### EXERCISE DESCRIPTION
Continue the Wikistats dump-processing discussion below from its last sentence.

### TEXT SHOWN
* START *

Robert Rohde:
Getting back to Wikimedia, it appears correct that the Wikistats code
is designed to run from the compressed files ....(source linked from [1]).
As you suggest, one could use the properties of .bz2 format to
parallelize that. I would also observe that parsers tend to be
relatively slow, while decompressors tend to be relatively fast.
Some additional notes:
Yes wikistats processes compressed dumps.
Nowadays these are mostly stub dumps.
Most monthly metrics can be collected here, with few exceptions like
word count.
For stub dumps decompression is the major resource hog,
for full dumps some heavy regexp's do contribute considerably.
Wikistats could benefit a lot from parallelization (although these days
dump production for larger wikis is generally the bottleneck).
First thing I would want to look into (some day) is running the count
scripts for several wikis in parallel.
All intermediate data are stored in csv files, often one file for one
metric for all languages.
Decoupling and aggregation as post processing step is simple.
Running several count threads on one machine might tax memory.
Some hashes are huge (much has been externalized, but e.g. edits per
user per namespace is still a hash file).
The basic structure dates from the time that a full archive dump for
English Wikipedia was processed in minutes rather than months.
There have been a lot of optimizations , but general setup is still like
this:
Every months all counts for past 10 years are reproduced from scratch.

* END *

### INFORMATION SUPPLIED
* START *

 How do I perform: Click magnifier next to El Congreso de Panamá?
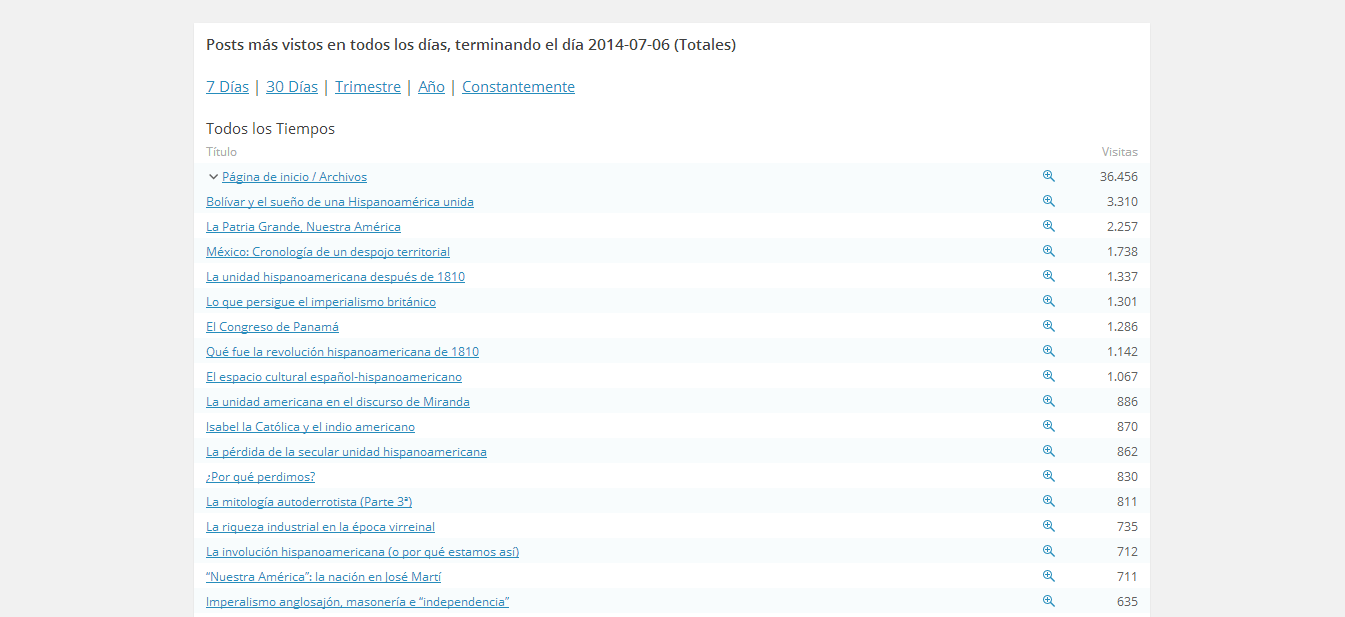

* END *

### OUTPUT
Wikistats basically has no memory.
This probably sounds crazy, incremental processing has been suggested
more than once.
Main reason to keep it this way is: ever so often new functionality is
added to the scripts (and the occasional bug fix)
In order to have new counts for full history we would need to rerun from
scratch ever so often anyway.
People asked me how come the counts can change from to month to month.
Same answer: counts are redone for all months, newer dumps will have
more deletions for earlier months.
Although this mostly effects last two months: nearly all deletions occur
within a month or two.
In early years deletions were very rare. most were done to prevent court
orders (privacy).
Nowadays deletionism has taken hold.
Still wikistats treats deleted content as 'should not have been there in
the first place'.
This makes our editor counts somewhat conservative, basically skews the
activity patterns in favor of good content contributors.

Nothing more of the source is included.